Authors : Boyé P1,2, Floch F1, Serres F1,2, Geeraert K1, Clerson P3, Siomboing X3, Bergqvist M4, Sack G4, Tierny D1,2.
BACKGROUND:
Serum thymidine kinase 1 (sTK1) activity is closely correlated with DNA synthesis.
OBJECTIVES :
Evaluate sTK1 activity as a biomarker for treatment response and early detection of relapse in dogs with lymphoma.
ANIMALS :
Ninety-seven client-owned dogs with naive or relapsed lymphoma and 23 healthy dogs.
METHODS :
Prospective study.
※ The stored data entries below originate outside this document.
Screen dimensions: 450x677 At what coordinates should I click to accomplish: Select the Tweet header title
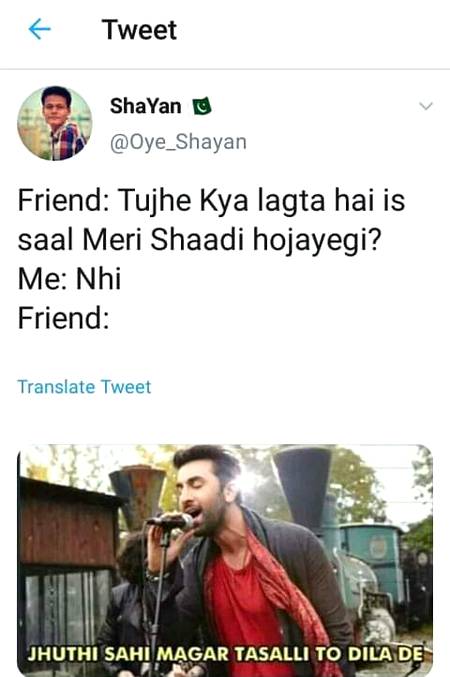pyautogui.click(x=139, y=30)
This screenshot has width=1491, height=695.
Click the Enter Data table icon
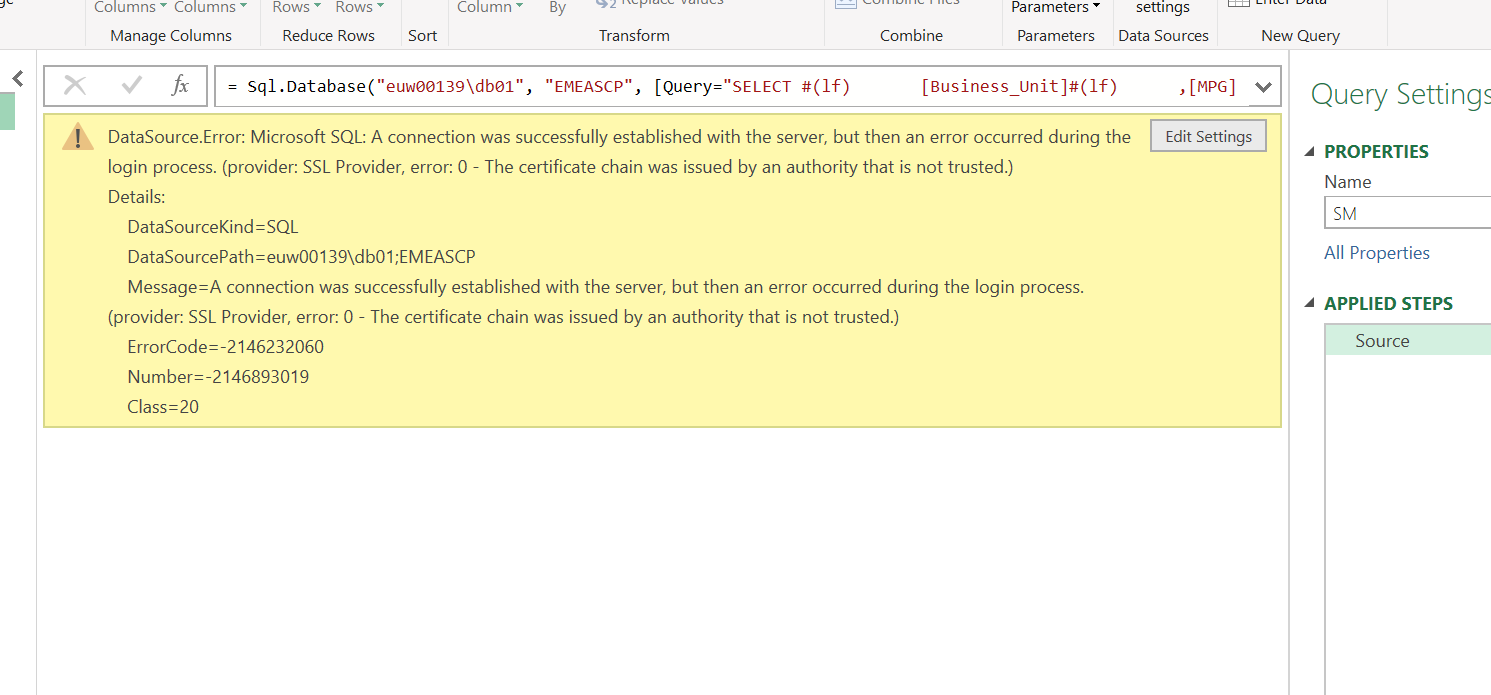click(1238, 3)
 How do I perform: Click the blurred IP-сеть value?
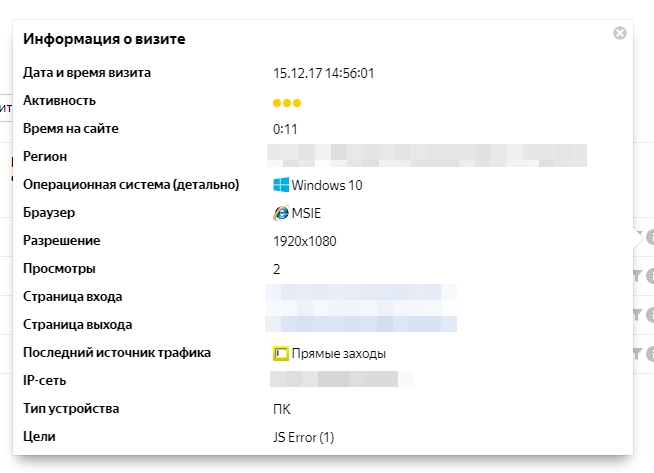341,380
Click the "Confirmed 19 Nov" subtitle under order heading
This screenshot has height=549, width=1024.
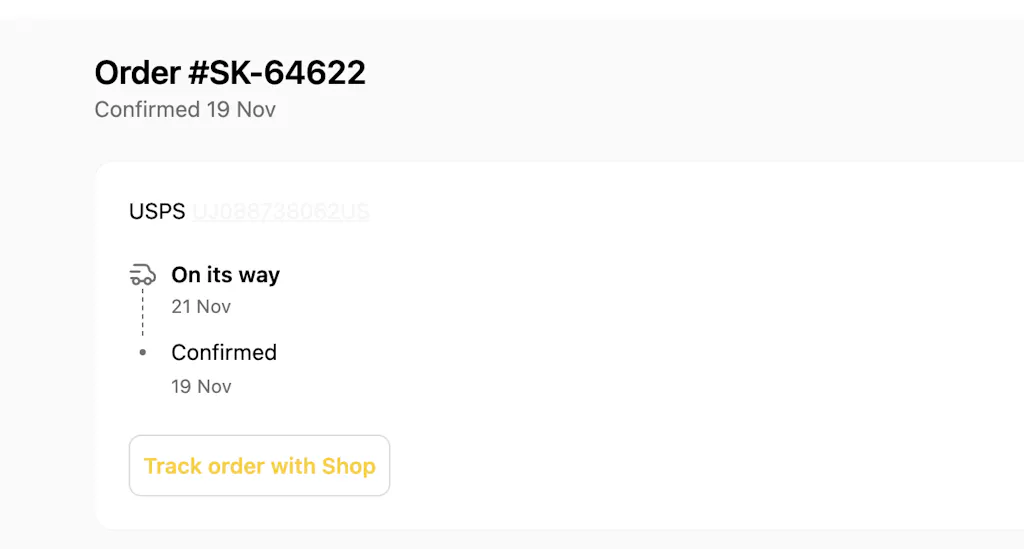(185, 109)
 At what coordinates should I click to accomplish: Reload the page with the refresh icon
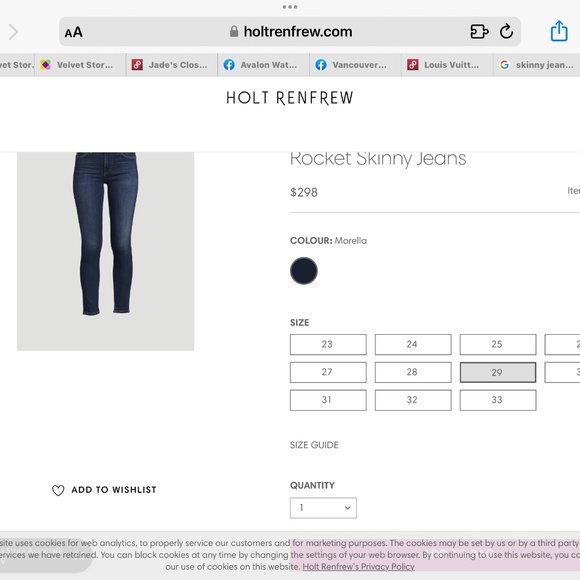[x=506, y=31]
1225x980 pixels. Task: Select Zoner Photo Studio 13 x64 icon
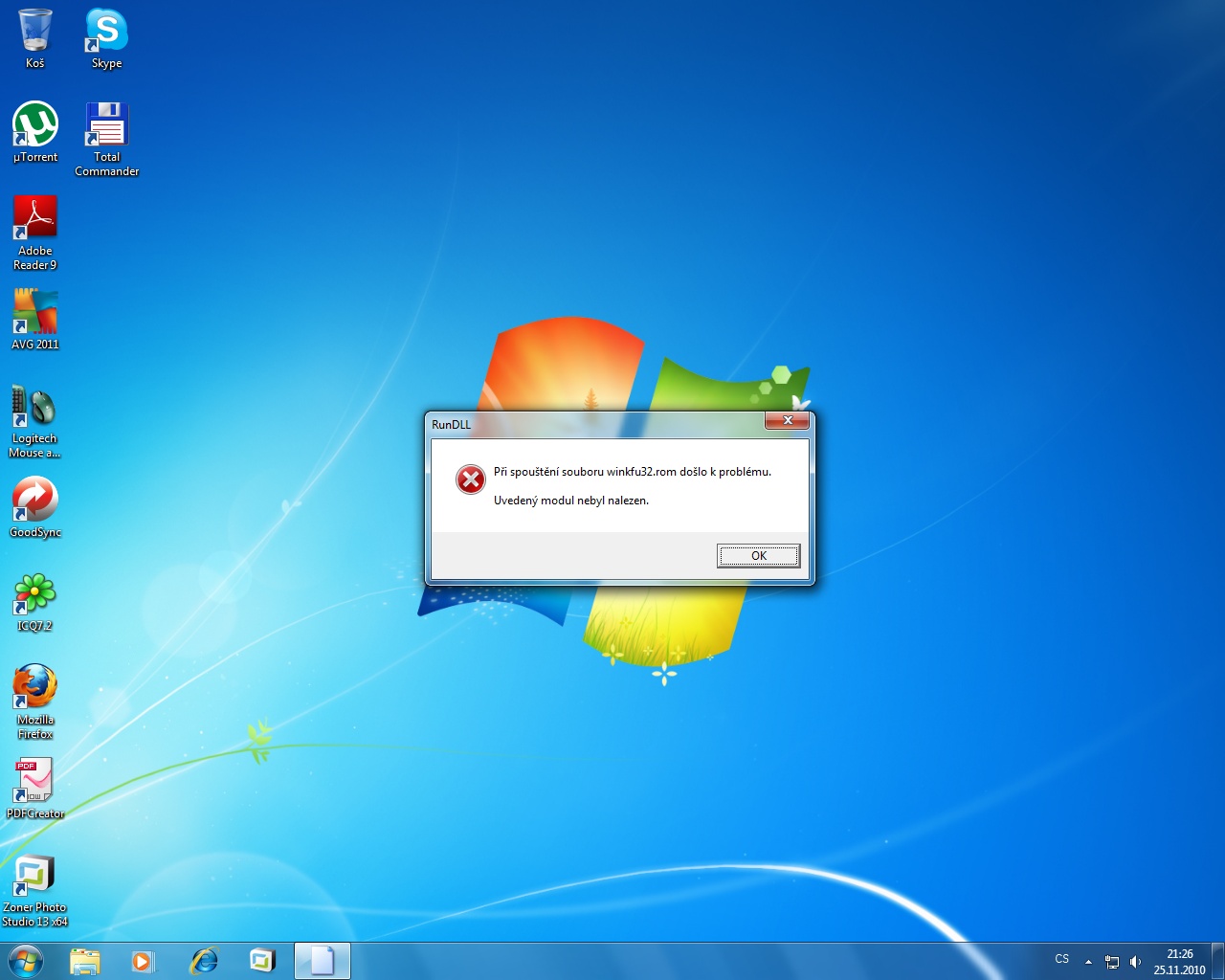click(x=35, y=875)
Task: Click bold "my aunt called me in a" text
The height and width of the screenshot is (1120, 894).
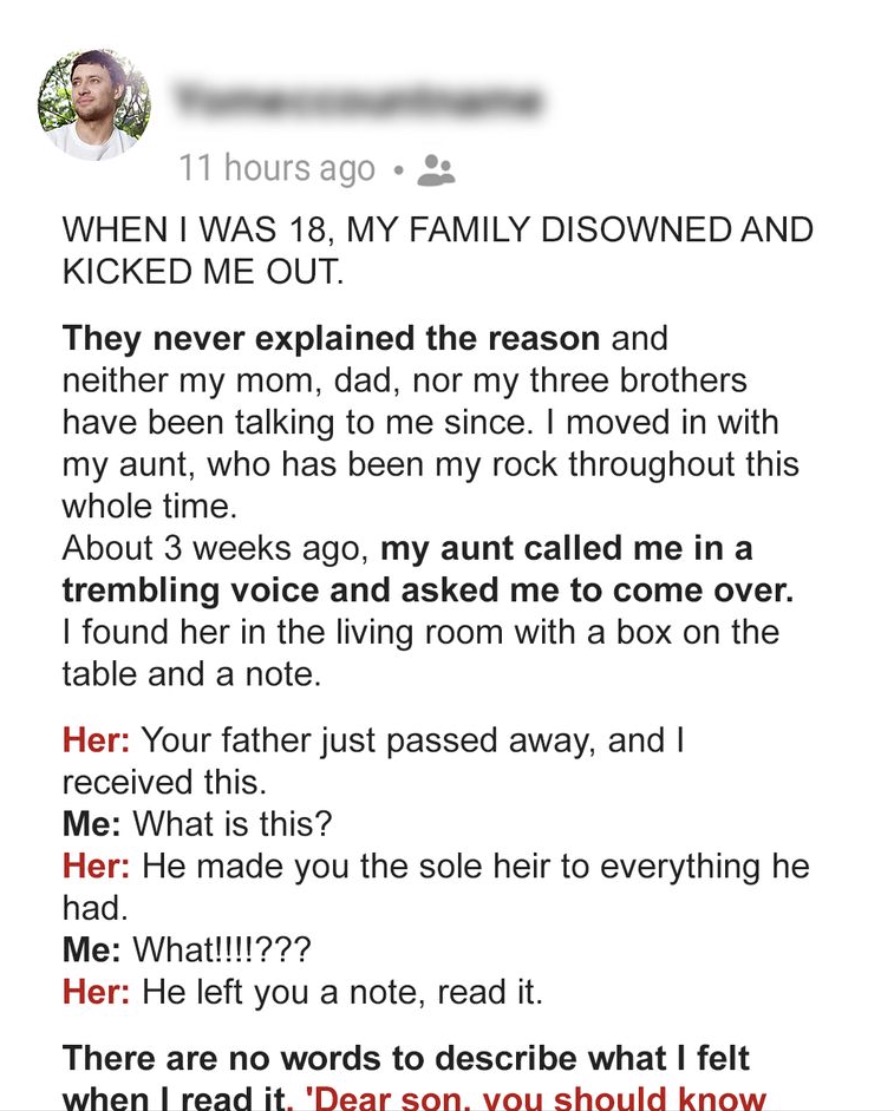Action: click(x=566, y=549)
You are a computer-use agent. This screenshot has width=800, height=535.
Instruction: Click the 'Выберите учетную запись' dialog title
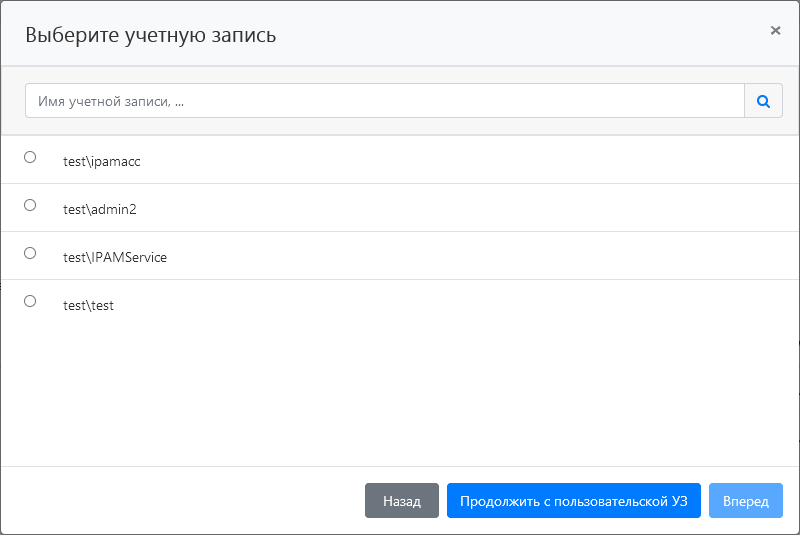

Serum TK1 activity measured by refined ELISA-based method (DiviTum assay, Biovica International) before treatment, at clinical response, and every 4 weeks until relapse or last follow-up.
RESULTS:
Serum TK1 activity was ≤20 Du/L in 96% (22/23) of healthy dogs. Pretreatment sTK1 activity was >20 Du/L in 88% (85/97) dogs with lymphoma. At clinical response, sTK1 activity was significantly lower in dogs with complete (CR, n = 36) versus partial (PR, n = 29) response (P < .0001). Sensitivity (Se) and specificity (Sp) of sTK1 activity for detecting nonfully responders were 76% and 100%, respectively, with cutoff of 119.5 Du/L (AUC, 0.90; 95%-CI, 0.81-0.98; P < .0001). In dogs with CR, a 5-fold increase in sTK1 activity at a 4-week interval predicted relapse at the subsequent 4-week assessment with a Se 50% and Sp 94% (AUC, 0.72; 95%-CI, 0.55-0.90; P = .02). An increase of sTK1 activity (>2.7-fold value measured at clinical response) predicted relapse at subsequent 4-week assessment with a Se 61% and Sp 88% (AUC, 0.79; 95%-CI, 0.64-0.95; P = .004).
CONCLUSION:
Monitoring sTK1 activity could help to detect complete responders and early disease progression in dogs with lymphoma.